PAGE EXTRACT:
----------------
As mentioned above, the optimizer operates on a set \(\mathcal V\), initially containing all the available features (line 1). Subsequently, during the search process, some of the features can be permanently excluded from the search leading to a smaller set \(\mathcal V\). In order to determine the features to be excluded, a counter \(\textbf{c}[i]\) initialized to zero, is associated to each of the features (line 6). Since, for the purpose of fitness evaluation, each active search variable in the current \(\mathcal V\) has to be converted into the corresponding feature index in \([1,\dots ,num\_f]\), we use the array \(\textbf{cf}\), which is initialized at line 7 of the algorithm.

figure b

The optimization is organized in cycles (lines 10-33 of Algorithm 1). Every \(ls\_freq\) cycles, a LS procedure is undertaken according to the function localSearch outlined in Algorithm 3. The LS is designed so that it can be parallelized efficiently. For a number of iterations \(ite\_ls\), the algorithm randomly drawn \(p\_ls\) features. Then, each of them is activated/deactivated in the current solution. The latter is updated, together with the best fitness, if a fitness improvement is obtained. In order to increase the probability of success, the random selection of the features to be tested is biased based on their PFI. This is accomplished by a roulette wheel algorithm by simply assuming that the probability of a feature to be selected is proportional to the corresponding PFI.
----------------
ENTRIES SUPPLIED:
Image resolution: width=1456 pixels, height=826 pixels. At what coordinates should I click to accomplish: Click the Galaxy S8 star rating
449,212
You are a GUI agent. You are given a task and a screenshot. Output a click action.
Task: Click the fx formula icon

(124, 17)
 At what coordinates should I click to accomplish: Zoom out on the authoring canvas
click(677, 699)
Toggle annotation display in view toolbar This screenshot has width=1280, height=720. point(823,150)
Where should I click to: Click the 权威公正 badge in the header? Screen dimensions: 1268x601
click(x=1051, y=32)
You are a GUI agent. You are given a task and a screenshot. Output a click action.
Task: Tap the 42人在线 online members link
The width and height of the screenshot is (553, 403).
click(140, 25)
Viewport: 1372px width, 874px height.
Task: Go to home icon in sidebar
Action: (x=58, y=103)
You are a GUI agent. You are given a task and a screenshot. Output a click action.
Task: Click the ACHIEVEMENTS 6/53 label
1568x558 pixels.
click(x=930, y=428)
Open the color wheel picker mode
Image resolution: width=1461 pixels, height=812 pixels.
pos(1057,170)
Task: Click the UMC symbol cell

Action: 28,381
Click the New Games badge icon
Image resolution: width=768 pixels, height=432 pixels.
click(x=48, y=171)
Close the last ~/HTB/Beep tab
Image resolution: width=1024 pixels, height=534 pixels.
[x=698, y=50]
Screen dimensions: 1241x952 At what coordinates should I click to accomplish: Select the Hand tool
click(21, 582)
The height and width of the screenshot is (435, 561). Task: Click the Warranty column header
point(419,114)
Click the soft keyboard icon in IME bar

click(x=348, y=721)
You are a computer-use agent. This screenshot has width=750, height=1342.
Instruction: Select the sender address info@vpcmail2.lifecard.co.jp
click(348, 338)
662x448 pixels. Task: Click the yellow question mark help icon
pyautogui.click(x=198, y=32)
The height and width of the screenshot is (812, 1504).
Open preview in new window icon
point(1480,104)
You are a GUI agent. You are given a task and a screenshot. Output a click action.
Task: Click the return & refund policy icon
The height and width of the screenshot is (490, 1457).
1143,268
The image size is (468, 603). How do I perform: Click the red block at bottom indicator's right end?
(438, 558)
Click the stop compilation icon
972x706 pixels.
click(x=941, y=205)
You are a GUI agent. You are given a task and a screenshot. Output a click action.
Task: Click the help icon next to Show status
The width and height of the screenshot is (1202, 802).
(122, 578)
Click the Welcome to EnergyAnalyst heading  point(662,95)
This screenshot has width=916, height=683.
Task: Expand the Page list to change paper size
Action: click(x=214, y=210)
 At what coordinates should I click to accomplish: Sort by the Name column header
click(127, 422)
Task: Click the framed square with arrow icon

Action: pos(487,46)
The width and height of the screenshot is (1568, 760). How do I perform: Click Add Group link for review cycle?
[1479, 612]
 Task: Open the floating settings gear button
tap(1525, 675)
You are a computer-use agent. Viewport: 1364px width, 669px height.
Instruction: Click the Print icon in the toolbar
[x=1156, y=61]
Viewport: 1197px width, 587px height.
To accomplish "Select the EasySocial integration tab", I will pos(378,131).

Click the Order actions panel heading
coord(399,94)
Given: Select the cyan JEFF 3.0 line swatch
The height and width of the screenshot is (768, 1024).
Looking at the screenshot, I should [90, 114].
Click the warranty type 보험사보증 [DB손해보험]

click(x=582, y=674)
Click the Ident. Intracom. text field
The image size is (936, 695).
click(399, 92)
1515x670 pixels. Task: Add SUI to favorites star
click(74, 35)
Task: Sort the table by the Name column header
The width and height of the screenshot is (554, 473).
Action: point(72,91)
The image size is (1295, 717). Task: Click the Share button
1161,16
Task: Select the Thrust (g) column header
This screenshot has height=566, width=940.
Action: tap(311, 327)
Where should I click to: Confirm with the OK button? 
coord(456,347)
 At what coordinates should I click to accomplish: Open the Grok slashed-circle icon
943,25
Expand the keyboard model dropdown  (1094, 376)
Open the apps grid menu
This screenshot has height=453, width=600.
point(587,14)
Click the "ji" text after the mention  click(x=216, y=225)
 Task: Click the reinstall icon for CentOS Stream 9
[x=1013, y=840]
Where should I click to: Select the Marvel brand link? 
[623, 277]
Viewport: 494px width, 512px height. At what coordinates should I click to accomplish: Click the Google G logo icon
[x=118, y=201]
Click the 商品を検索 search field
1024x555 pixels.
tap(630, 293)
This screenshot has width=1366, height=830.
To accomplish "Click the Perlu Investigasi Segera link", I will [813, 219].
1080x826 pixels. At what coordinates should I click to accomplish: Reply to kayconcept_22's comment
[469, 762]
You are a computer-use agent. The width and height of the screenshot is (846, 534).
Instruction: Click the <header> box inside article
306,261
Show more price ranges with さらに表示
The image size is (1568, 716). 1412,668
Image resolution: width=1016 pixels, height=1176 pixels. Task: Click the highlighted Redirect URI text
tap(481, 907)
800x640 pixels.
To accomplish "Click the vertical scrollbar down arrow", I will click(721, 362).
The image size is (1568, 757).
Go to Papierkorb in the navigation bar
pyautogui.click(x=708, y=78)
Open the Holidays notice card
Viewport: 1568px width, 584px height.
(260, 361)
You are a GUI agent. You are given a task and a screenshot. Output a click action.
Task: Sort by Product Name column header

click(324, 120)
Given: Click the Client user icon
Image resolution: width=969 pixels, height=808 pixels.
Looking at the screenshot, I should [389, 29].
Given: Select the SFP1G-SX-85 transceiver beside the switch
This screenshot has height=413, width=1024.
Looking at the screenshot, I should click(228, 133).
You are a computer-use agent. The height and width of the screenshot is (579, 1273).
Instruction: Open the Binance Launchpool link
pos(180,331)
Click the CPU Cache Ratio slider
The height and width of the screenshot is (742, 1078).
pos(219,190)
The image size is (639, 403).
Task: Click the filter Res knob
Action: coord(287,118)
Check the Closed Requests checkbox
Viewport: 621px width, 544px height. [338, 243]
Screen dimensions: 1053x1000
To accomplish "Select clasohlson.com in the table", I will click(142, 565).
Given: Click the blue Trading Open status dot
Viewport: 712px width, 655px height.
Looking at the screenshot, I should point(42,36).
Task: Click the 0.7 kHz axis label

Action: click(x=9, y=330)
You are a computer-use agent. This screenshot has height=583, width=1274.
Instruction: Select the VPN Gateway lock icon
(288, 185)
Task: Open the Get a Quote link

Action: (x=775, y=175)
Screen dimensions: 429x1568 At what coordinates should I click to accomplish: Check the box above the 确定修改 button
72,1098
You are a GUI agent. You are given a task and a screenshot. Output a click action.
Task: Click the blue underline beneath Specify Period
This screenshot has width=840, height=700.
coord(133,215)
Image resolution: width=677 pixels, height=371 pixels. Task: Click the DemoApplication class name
----------------
QUESTIONS:
1. Copy the optimizer excerpt word for word, between "As mentioned above, the" and "of the algorithm.", inclusive.
2. In the optimizer excerpt, which names contain an underscore? List each one once.

SOLUTIONS TO EACH TASK:
1.
As mentioned above, the optimizer operates on a set \(\mathcal V\), initially containing all the available features (line 1). Subsequently, during the search process, some of the features can be permanently excluded from the search leading to a smaller set \(\mathcal V\). In order to determine the features to be excluded, a counter \(\textbf{c}[i]\) initialized to zero, is associated to each of the features (line 6). Since, for the purpose of fitness evaluation, each active search variable in the current \(\mathcal V\) has to be converted into the corresponding feature index in \([1,\dots ,num\_f]\), we use the array \(\textbf{cf}\), which is initialized at line 7 of the algorithm.

2.
num_f
ls_freq
ite_ls
p_ls